Chefs in Canada: Nick Benninger, Waterloo ON

by Krlmagi

Chef Nick Benninger creates seasonally-inspired, locally-sourced food that draws from a wide range of cultural influences at Nick and Nat's Uptown 21 in Waterloo.

As a child, Nick Benninger’s mother told him that if he didn’t like what she was cooking, he could make himself his own meal. He did so and says, “It got me rolling and gave me an appreciation for the work that goes into food. It grew from there.”

He cites his mother as a major influence because she was a good cook. He started before the Food Network and celebrity chefs had become popular so he also mentions all of the cooks and chefs with whom he worked. He says, “I really liked the environment in the kitchen and I wanted to emulate the people around me.”

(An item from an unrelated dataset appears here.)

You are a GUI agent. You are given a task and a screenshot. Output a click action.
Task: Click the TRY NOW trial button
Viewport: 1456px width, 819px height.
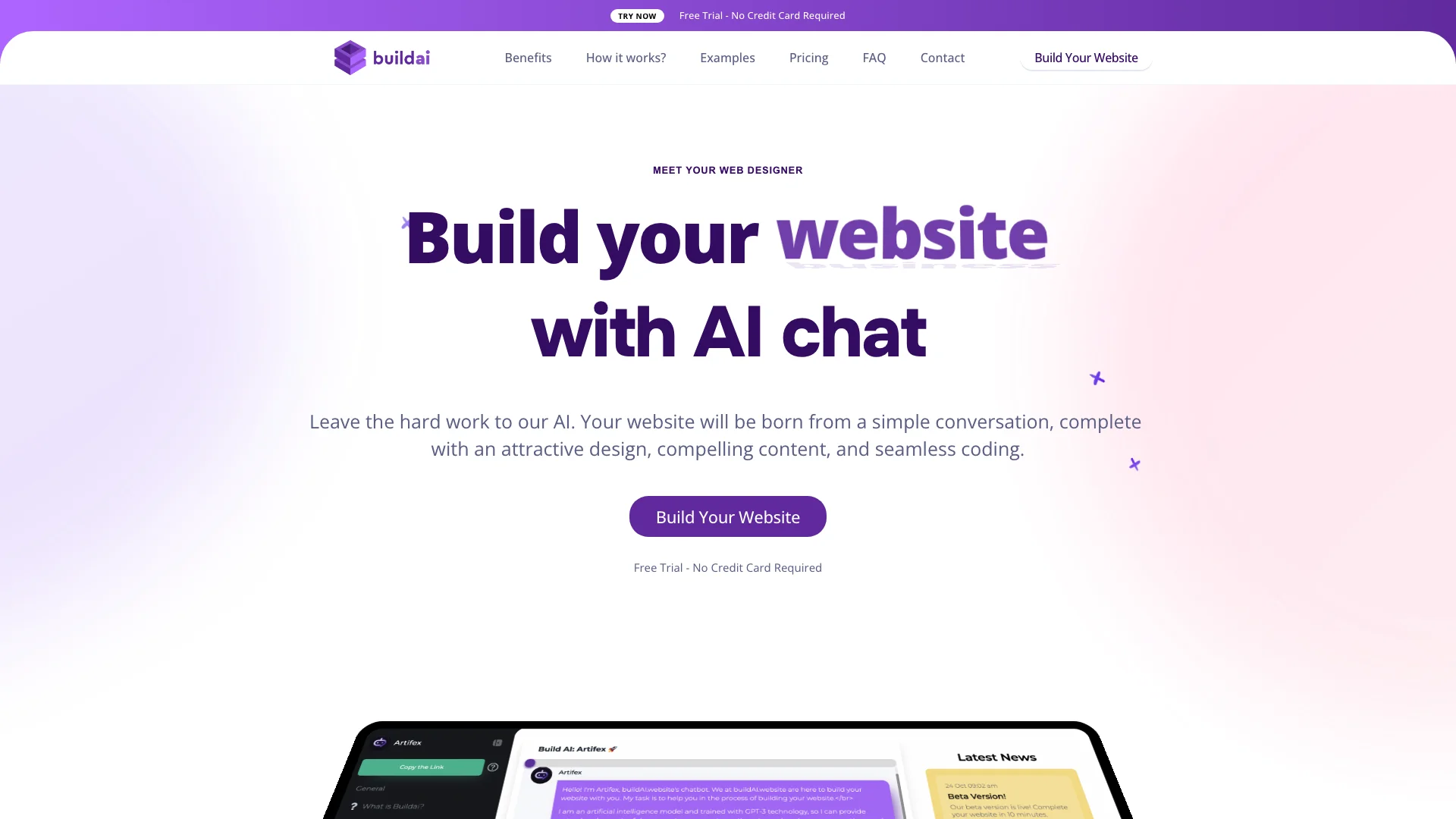coord(637,15)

Chef Nick Benninger (right) at work plating.
Chef Nick Benninger (right) at work plating.

Benninger puts a heavy emphasis on making everything from scratch and using locally sourced ingredients at his restaurants. He says, “We do everything from scratch. If its not real, I don’t want anything to do with it. We don’t make compromises. We cook the food that we want to eat. We do as much local as we can at both restaurants. We bring in whole animals and break them down ourselves.”

 

He adds, “We try and do what we call Canadian food at Uptown so we have lots of different influences. At Taco Farm, it’s basically Mexican. We aren’t Mexican and no one on the team is Mexican but we do our best to pay tribute to the cuisine without trying to be too authentic. We make sure we’re having fun and the cooks are having fun otherwise you’d see it on the plate.”

 

Writing a menu starts with whatever is inspiring Benninger and his team. They draw from ideas they’ve read about or seen on television as well as eating in other restaurants. He says, “Secondly it’s seasonal so we look at what’s growing and what’s appealing. We wouldn’t want to put a French onion soup on the menu in the middle of July but we might put on a chilled soup. Watermelon’s in season so it would be a chilled watermelon soup. From there, we talk about textures, garnishes and what else is going onto the plate. That will help us map out the rest of the menu.”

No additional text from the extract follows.